Les obstacles réglementaires à l’investissement étranger sont aussi un autre facteur qui explique la relative faiblesse de l’IDE entrant au Canada. Bien que certaines mesures aient été adoptées pour réduire les obstacles réglementaires à l’investissement étranger, des cas récents – comme les efforts avortés de BHP Billiton pour acquérir PotashCorp, de même que la controverse à propos de l’acquisition de Nexen par la CNOOC – peuvent donner l’impression qu’un certain arbitraire existe dans la prise de décisions relatives aux acquisitions par des entreprises étrangères au Canada. La réduction des obstacles réglementaires et une plus grande clarté sur la façon dont les décisions sont prises aideraient à accroître l’attrait du Canada en tant que destination pour l’investissement étranger.
Quels sont les pays qui investissent au Canada?
Bien que des données provinciales détaillées sur l’IDE ne soient pas disponibles, nous pouvons examiner les données générales pour le Canada pour avoir une idée des pays qui y investissent. En 2012, un peu plus de la moitié de l’IDE entrant au Canada provenait des États-Unis. Cette proportion constitue une baisse par rapport à la part de 70 % détenue par ce pays en 1987 (date la plus récente pour laquelle Statistique Canada a publié des données).
L’Europe compte maintenant pour 33 % du stock d’IDE au Canada, en hausse par rapport à la part de 23 % qu’elle détenait en 1987. Les principaux pays européens qui investissent au Canada sont le Royaume Uni et les Pays-Bas. Les pays d’Asie et d’Océanie représentent désormais 11 % du stock d’IDE au Canada, alors que cette part n’était que de 6 % auparavant.
Quelles sont les industries canadiennes qui attirent le gros de l’investissement?
La plus grande part de l’investissement étranger est accaparée par les industries manufacturières, en particulier les produits chimiques, pétroliers et houillers, et le matériel de transport. Bien que le secteur manufacturier occupe toujours le premier rang, comptant pour 29 % du stock total d’IDE entrant, il a perdu du terrain par rapport à la part de 39 % qu’il détenait en 1999.
L’industrie de la « gestion de sociétés et d’entreprises », qui englobe les sièges sociaux et les sociétés de portefeuille, arrive en deuxième place. Le secteur minier et énergétique du Canada se hisse au troisième rang, avec 19 %.

Notes de bas de page
1 fDi Markets est la source des données provinciales et des données sur l’IDE de création publiées dans le rapport annuel sur l’investissement dans le monde, le World Investment Report, de la CNUCED. fDi Markets ne compile pas de données sur les prises de participations des investisseurs.
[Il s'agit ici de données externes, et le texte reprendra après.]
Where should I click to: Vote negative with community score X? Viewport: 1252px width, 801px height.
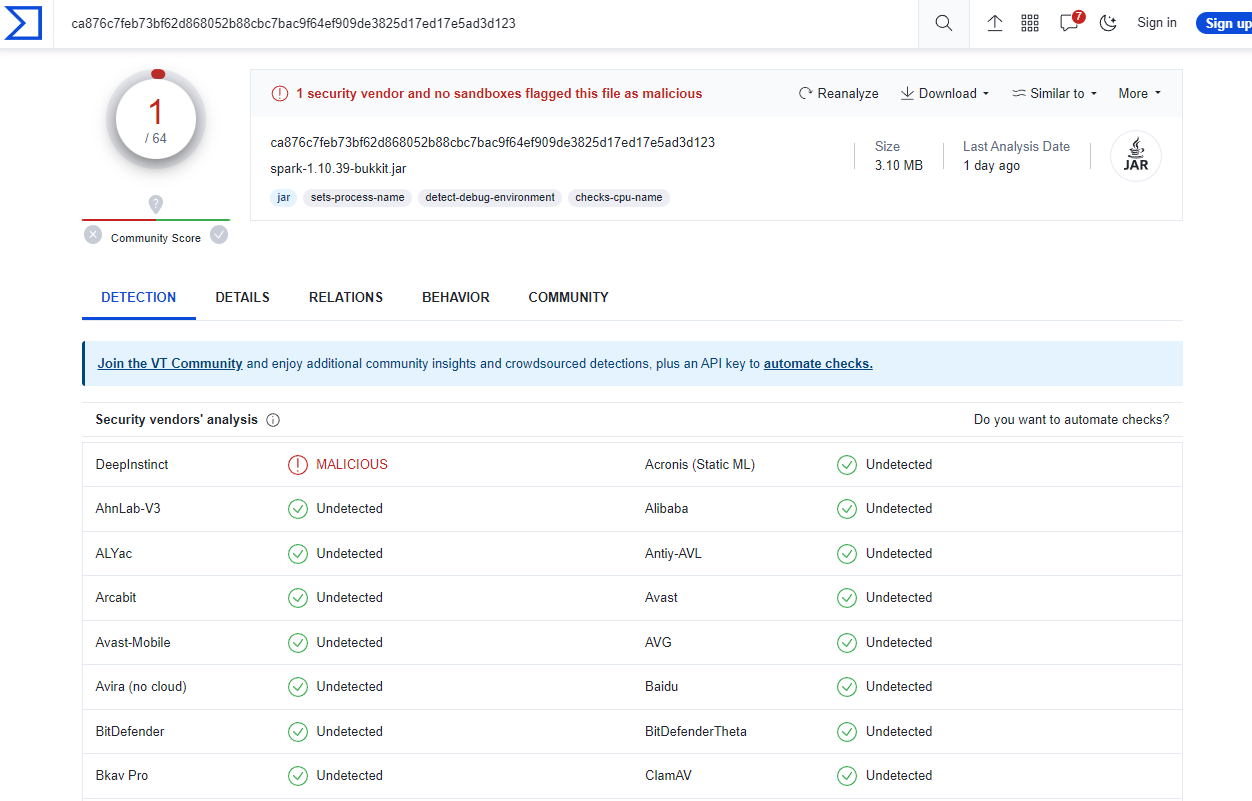[x=93, y=235]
Cela signifie que les données peuvent inclure des investissements qui ne sont pas considérés comme de l’IDE (p. ex. le niveau de propriété étrangère est inférieur à 10 %).
2 Pour comparer les provinces canadiennes les unes par rapport aux autres, nous avons d’abord déterminé leur note moyenne et l’écart type des valeurs provinciales. L’écart type est la mesure de la variabilité qui existe à l’intérieur d’un ensemble de résultats. Si les résultats sont normalement répartis (c’est-à-dire que leur dispersion ne penche pas lourdement d’un côté ou de l’autre ou qu’elle ne comporte pas d’aberrations importantes), environ 68 % des résultats se trouveront à un écart type au-dessus ou en dessous de la moyenne. Toute province qui se situe à un écart type au-dessus de la moyenne est dite « supérieure à la moyenne ». Les provinces qui se situent à un écart type en dessous de la moyenne sont dites « inférieures à la moyenne ». Les autres provinces ont un rendement qui les situe « dans la moyenne ».